(Stored data)
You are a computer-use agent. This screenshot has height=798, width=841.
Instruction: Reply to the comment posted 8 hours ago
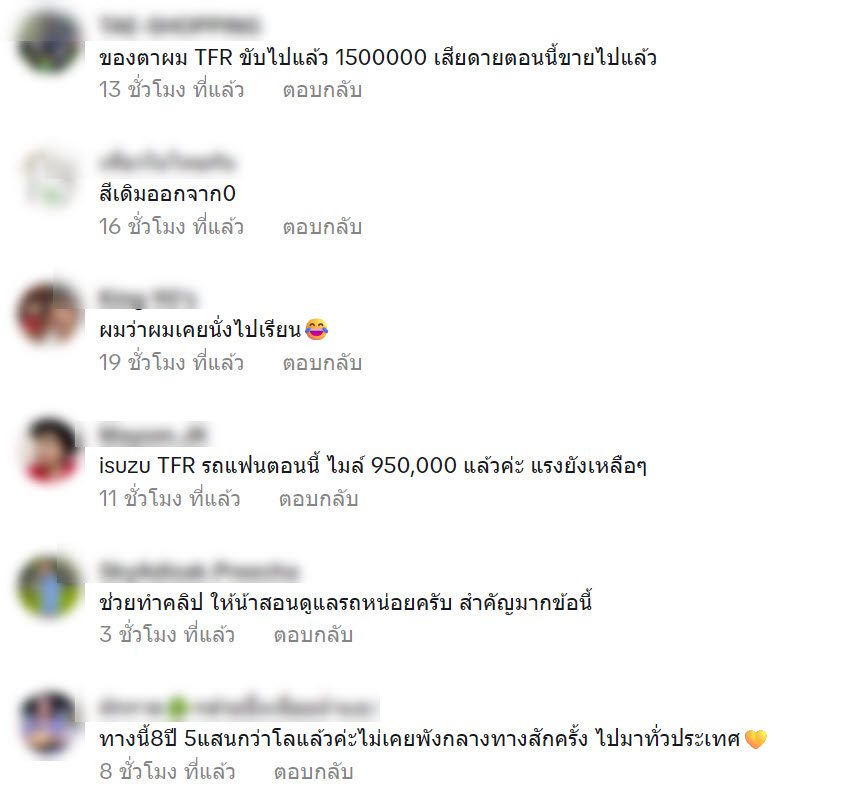pos(314,772)
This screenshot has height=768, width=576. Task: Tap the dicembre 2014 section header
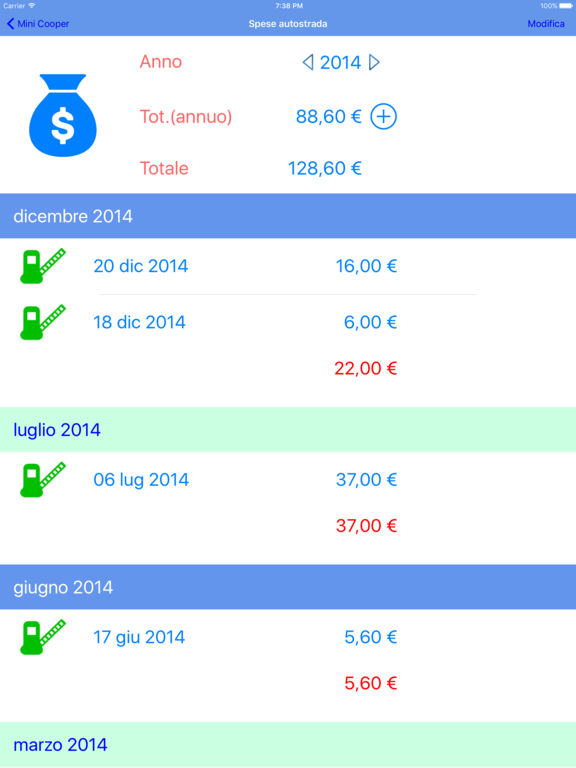pyautogui.click(x=288, y=216)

__Description of the task__
Return only the line with "Instruction: Reply to" and the lines after it up to the end of the records, exact and free of pictures.

__Solution to this exercise__
Instruction: Reply to the comment posted 8 hours ago
pos(314,772)
This screenshot has height=768, width=576. Task: Tap the dicembre 2014 section header
pyautogui.click(x=288, y=216)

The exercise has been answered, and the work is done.